Sel gemme ou sel marin
Le sel de table provient ou de la pulvérisation des blocs extraits des mines de sel gemme ou de la dessiccation des saumures (dilutions) de sel gemme, ou encore de l'évaporation de l'eau de mer dans les marais salants.
Il n'y a pas de différence entre le sel marin et le sel gemme, lorsqu'ils sont purs. Mais ils le sont rarement. Le sel marin s'accompagne de chlorures de potassium et de magnésium, de sulfates de calcium et de magnésium, ainsi que d'iode. Le sel gemme est un mélange de chlorure de sodium et de sulfate double de sodium et de calcium.
Les mille usages du sel
Dès le début des civilisations, le sel est perçu comme une substance mystérieuse et surnaturelle. Au cours du temps, on a dit que le sel avait des bienfaits pour les maladies de peau. Au Moyen-Age, il était utilisé par exemple pour soigner les brûlures, les piqûres ou diverses blessures et pour faire des emplâtres. C'était une sorte de médicament ; on faisait des cataplasmes d'orties salées pour guérir les entorses. Il était utilisé pour traiter les oedèmes des pieds ou comme vomitif pour soulager les embarras gastriques. Peu à peu, ses usages se sont diversifiés et on le retrouve plus tard dans la blanchisserie, l'agriculture, la médecine...
Le sel comme salaire
Aussi frugaux qu'ils fussent, les repas des Anciens comportaient un peu de sel. Aux premiers temps de Rome, les simples soldats en recevaient une poignée quotidienne. Puis on remplaça cette ration par une petite somme d'argent pour se procurer le sel ; c'était le salarium, le salaire. Puis au Moyen Age, le sol, le sou, qui constituait la paie des militaires, constitua leur solde et ils devinrent soldats. Le salaire devint alors l'apanage des civils et les travailleurs furent des salariés.

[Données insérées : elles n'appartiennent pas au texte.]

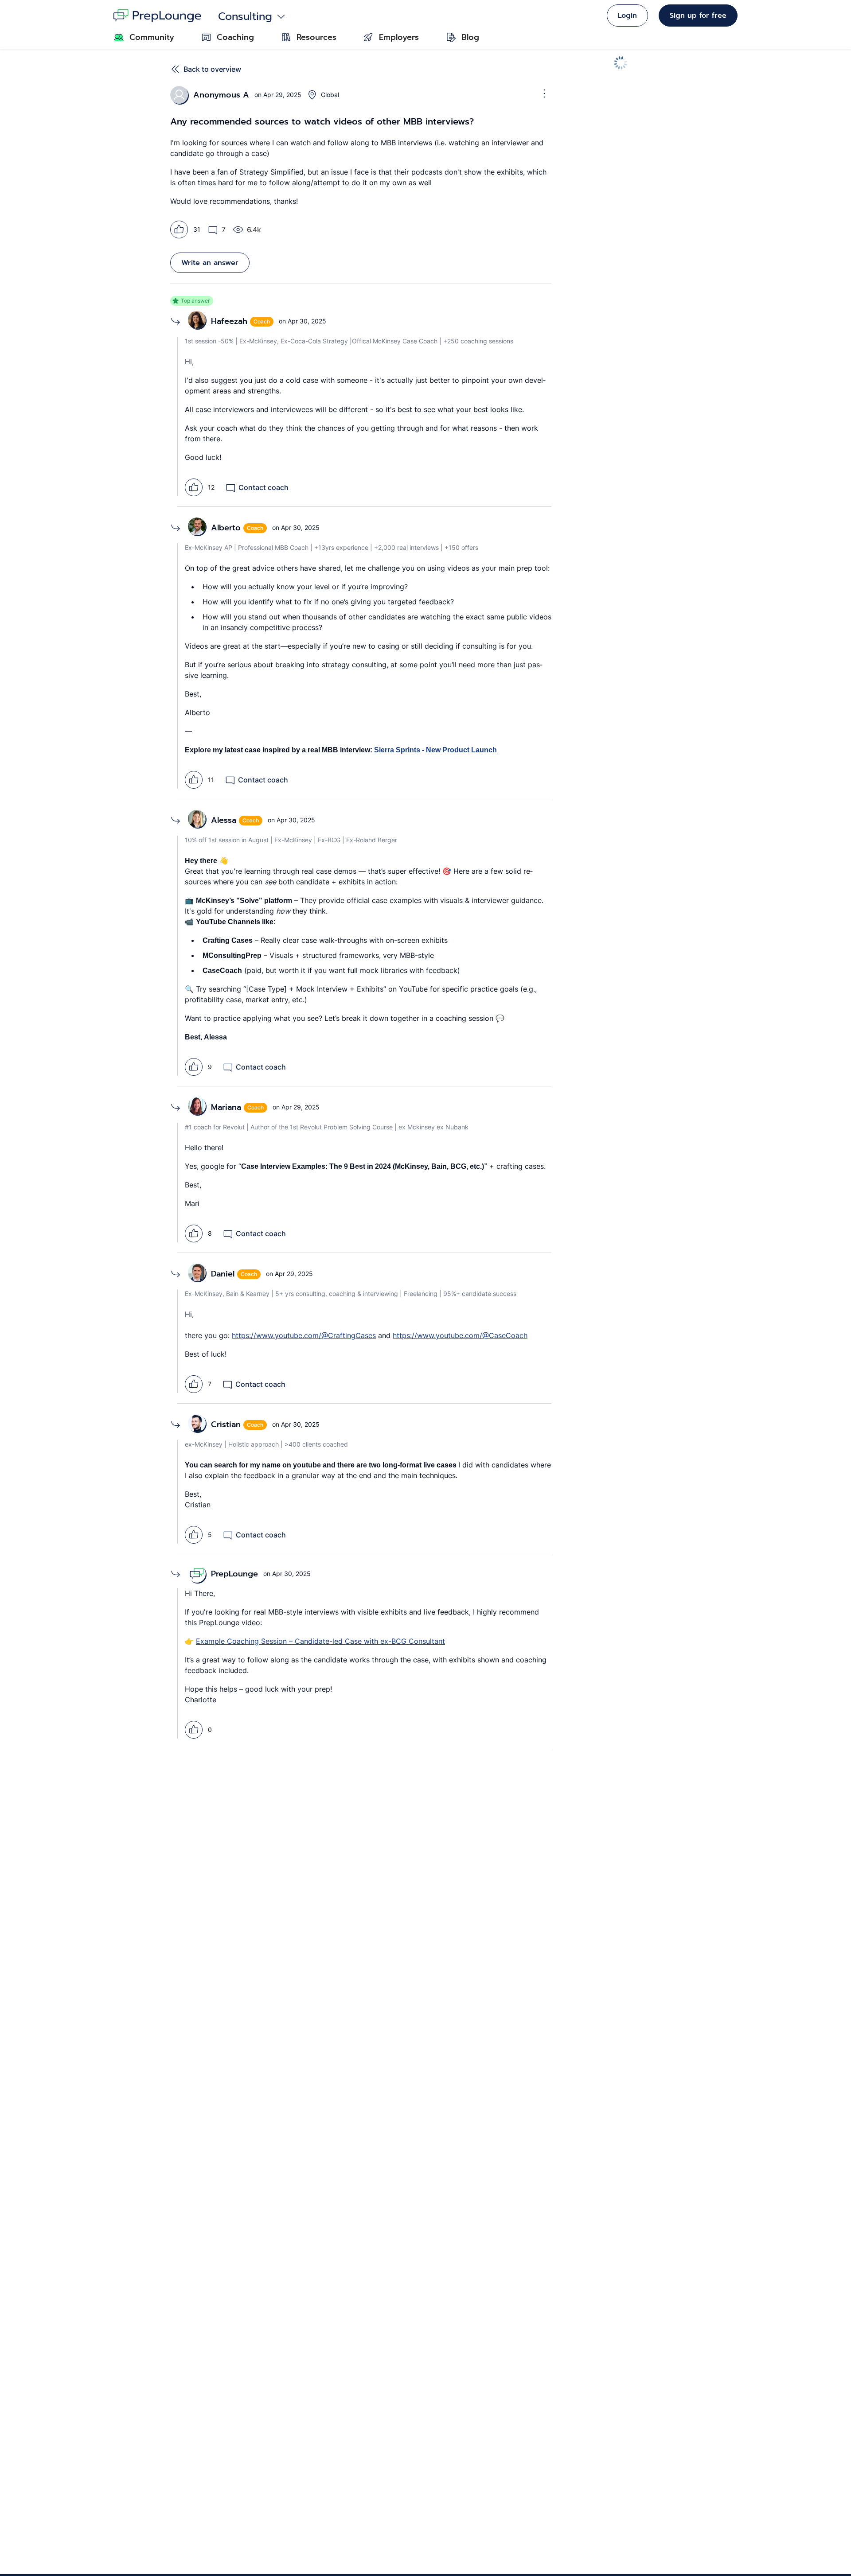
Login (627, 15)
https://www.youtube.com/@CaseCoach (460, 1335)
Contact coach (263, 487)
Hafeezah (229, 321)
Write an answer (209, 262)
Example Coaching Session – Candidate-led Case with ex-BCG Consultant (320, 1641)
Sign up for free (698, 15)
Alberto (226, 527)
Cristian (226, 1424)
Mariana (226, 1107)
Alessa (223, 820)
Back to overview (212, 69)
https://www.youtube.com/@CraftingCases (304, 1335)
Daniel (222, 1274)
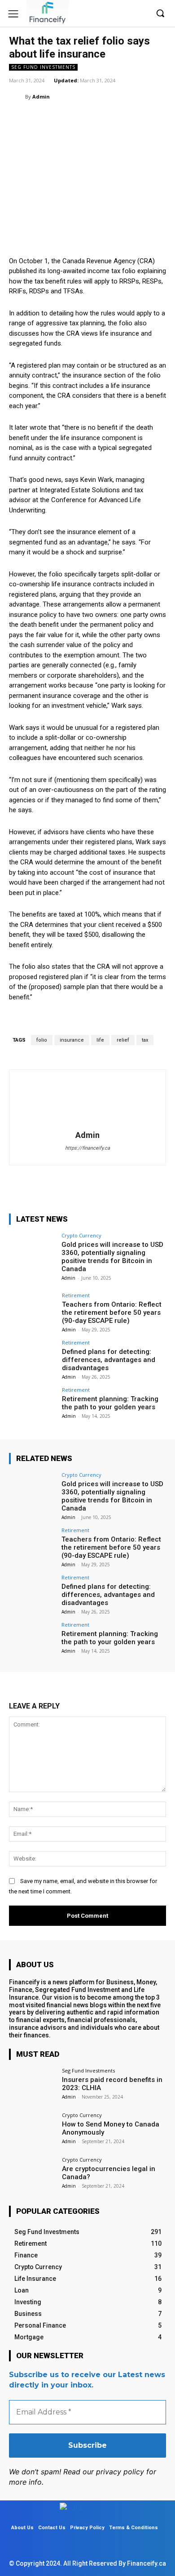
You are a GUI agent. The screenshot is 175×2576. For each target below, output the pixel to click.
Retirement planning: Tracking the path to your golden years (110, 1403)
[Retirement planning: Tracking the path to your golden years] (32, 1405)
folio (41, 1040)
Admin (41, 96)
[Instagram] (141, 14)
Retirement (76, 1295)
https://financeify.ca (87, 1148)
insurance (72, 1040)
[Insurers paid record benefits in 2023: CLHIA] (32, 2086)
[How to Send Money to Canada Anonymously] (32, 2130)
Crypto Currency (81, 1235)
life (100, 1040)
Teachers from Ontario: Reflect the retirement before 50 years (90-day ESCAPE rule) (112, 1312)
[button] (160, 13)
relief (123, 1040)
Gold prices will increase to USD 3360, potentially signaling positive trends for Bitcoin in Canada (112, 1257)
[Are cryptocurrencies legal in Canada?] (32, 2175)
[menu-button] (13, 13)
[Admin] (17, 96)
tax (145, 1040)
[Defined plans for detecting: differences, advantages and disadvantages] (32, 1358)
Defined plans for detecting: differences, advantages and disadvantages (108, 1360)
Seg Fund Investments (43, 67)
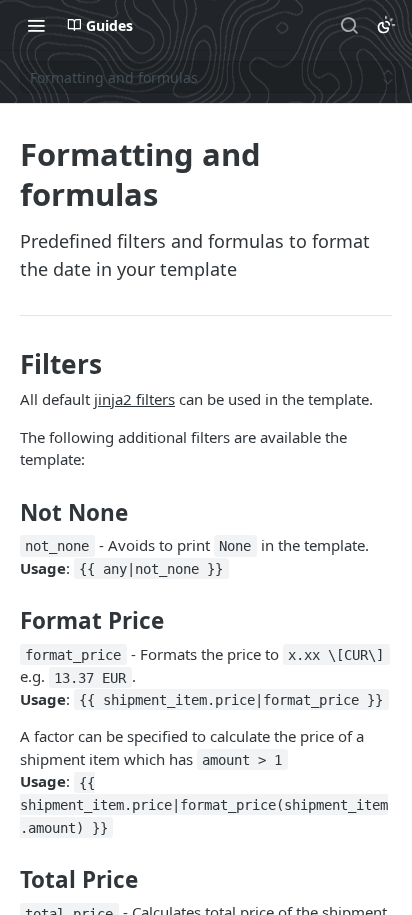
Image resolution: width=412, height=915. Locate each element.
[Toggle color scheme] (386, 25)
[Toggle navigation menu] (36, 25)
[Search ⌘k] (349, 25)
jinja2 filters (134, 399)
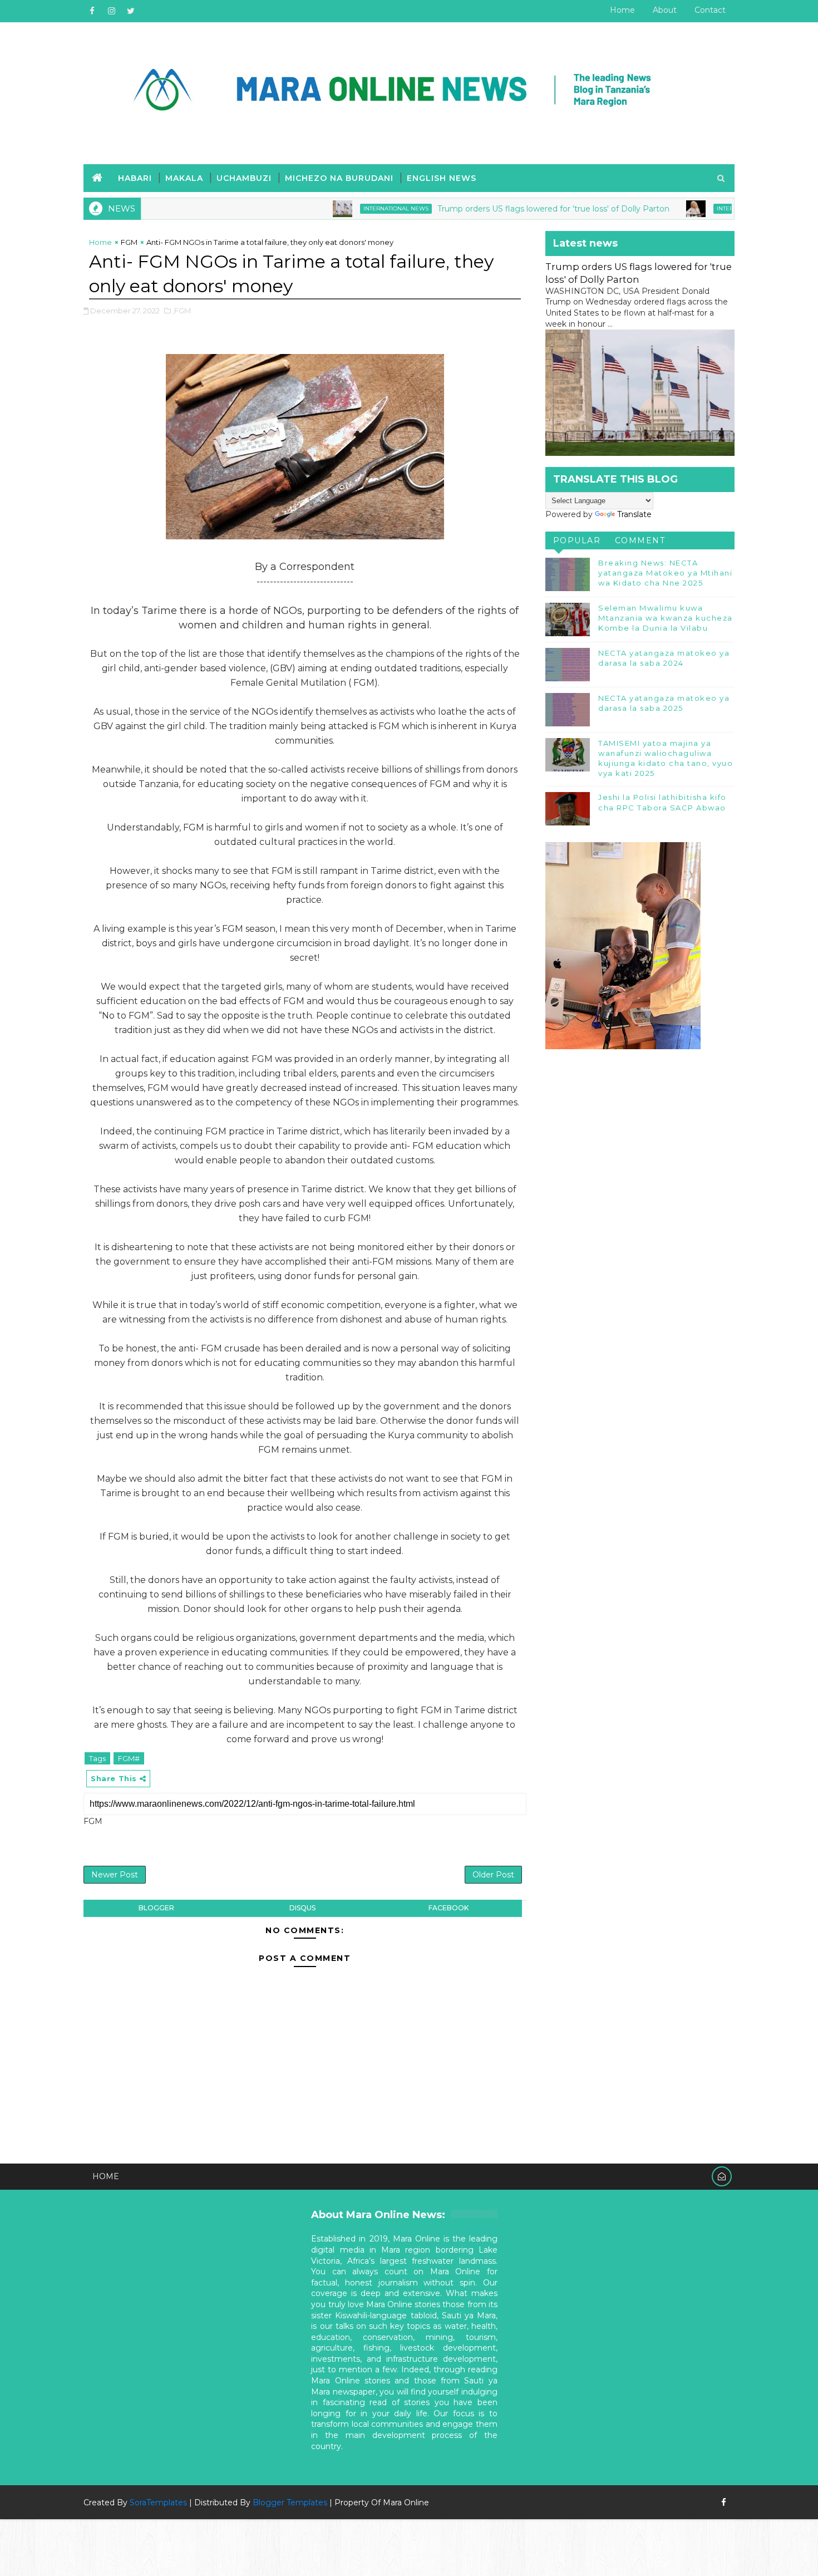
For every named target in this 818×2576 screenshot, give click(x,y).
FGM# (129, 1758)
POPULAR (577, 540)
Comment (640, 540)
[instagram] (111, 11)
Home (622, 10)
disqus (302, 1908)
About (665, 10)
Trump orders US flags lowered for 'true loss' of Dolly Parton (488, 209)
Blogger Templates (290, 2503)
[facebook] (91, 11)
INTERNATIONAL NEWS (330, 208)
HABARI (135, 178)
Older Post (493, 1875)
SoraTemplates (158, 2503)
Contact (710, 10)
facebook (448, 1908)
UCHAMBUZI (244, 178)
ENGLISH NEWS (441, 178)
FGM (129, 242)
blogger (156, 1908)
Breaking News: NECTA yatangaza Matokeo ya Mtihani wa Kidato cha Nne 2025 (665, 572)
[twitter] (130, 11)
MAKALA (184, 178)
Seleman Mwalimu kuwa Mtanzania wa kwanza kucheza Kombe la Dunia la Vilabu (665, 617)
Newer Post (114, 1875)
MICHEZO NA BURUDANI (339, 178)
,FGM (182, 310)
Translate (634, 514)
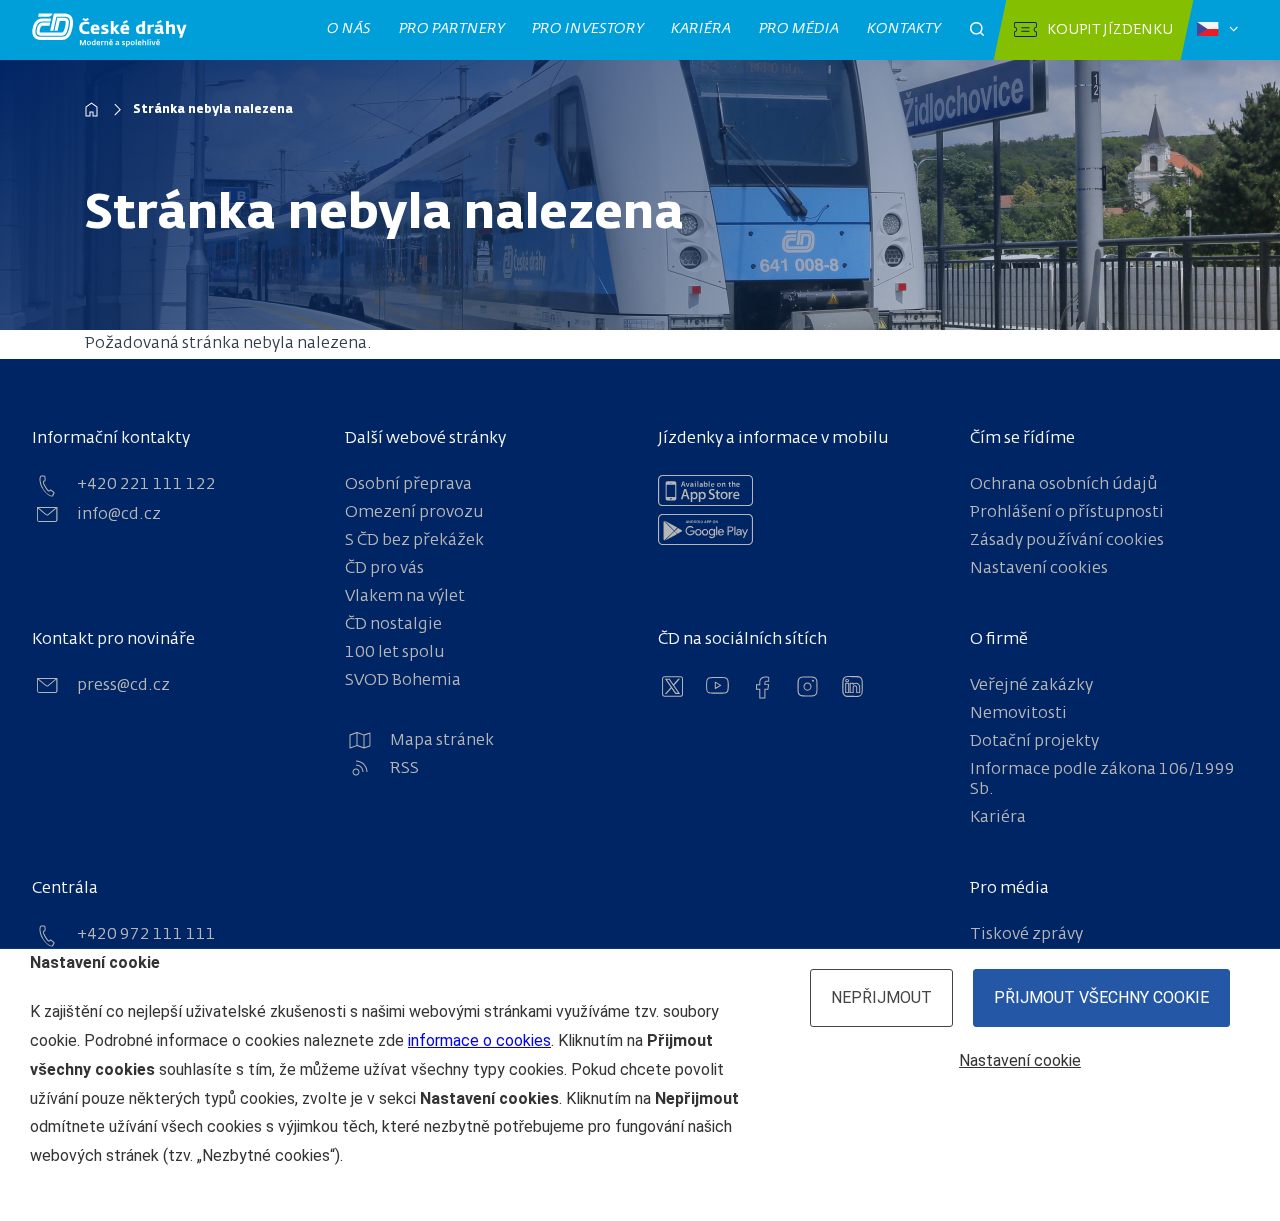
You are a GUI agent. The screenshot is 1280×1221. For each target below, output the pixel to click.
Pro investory (588, 29)
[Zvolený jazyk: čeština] (1217, 30)
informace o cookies (479, 1040)
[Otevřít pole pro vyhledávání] (977, 30)
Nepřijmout (881, 997)
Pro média (799, 29)
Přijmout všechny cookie (1101, 997)
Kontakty (904, 29)
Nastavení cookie (1020, 1060)
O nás (349, 29)
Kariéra (701, 29)
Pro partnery (452, 29)
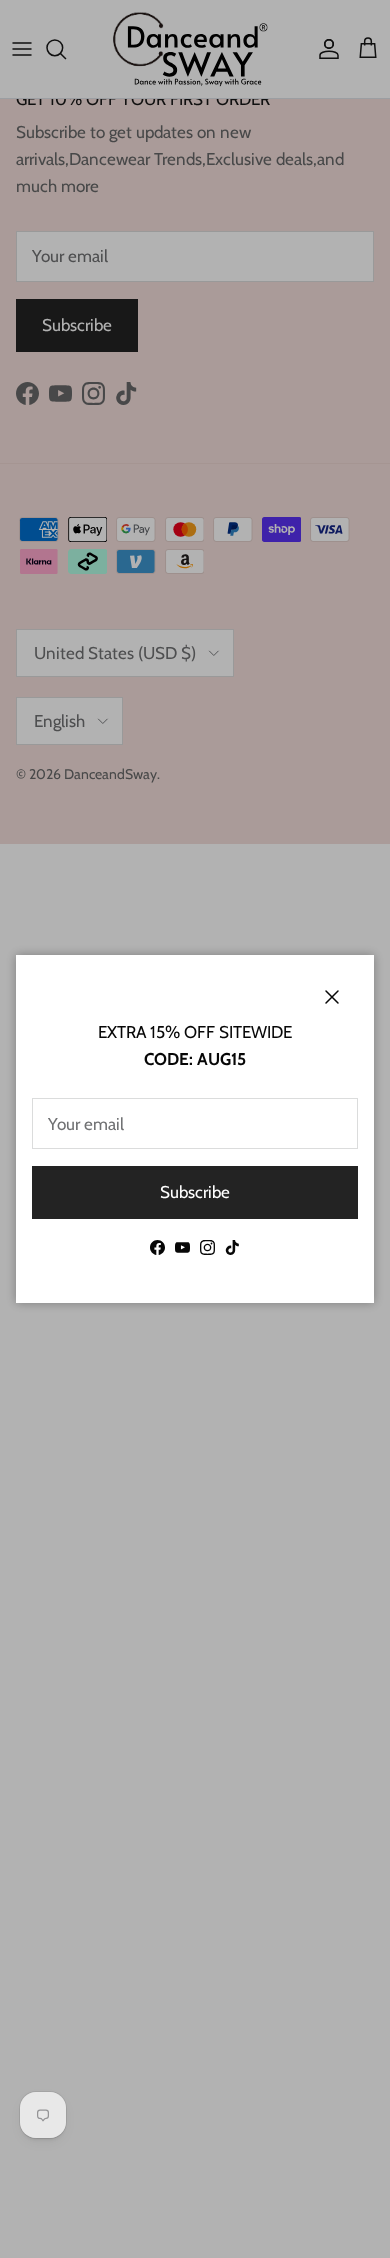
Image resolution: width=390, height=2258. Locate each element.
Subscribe (195, 1192)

Où se trouve le sel que nous mangeons ?
Le sel est le nom commun du chlorure de sodium (NaCl). Il est utilisé depuis des millénaires pour donner du goût aux aliments, pour les conserver et assurer la sécurité microbiologique, ou pour des raisons technologiques (fermentation du pain, affinage du fromage).
Le sel (ou le sodium) consommé provient :
- du sodium naturellement présent dans les aliments ou les boissons (environ 20 % des apports totaux) ;
- du sel ajouté lors de la fabrication des aliments (environ 70 % des apports totaux) ;
- et du sel ajouté à la cuisson ou sur la table (environ 10 %).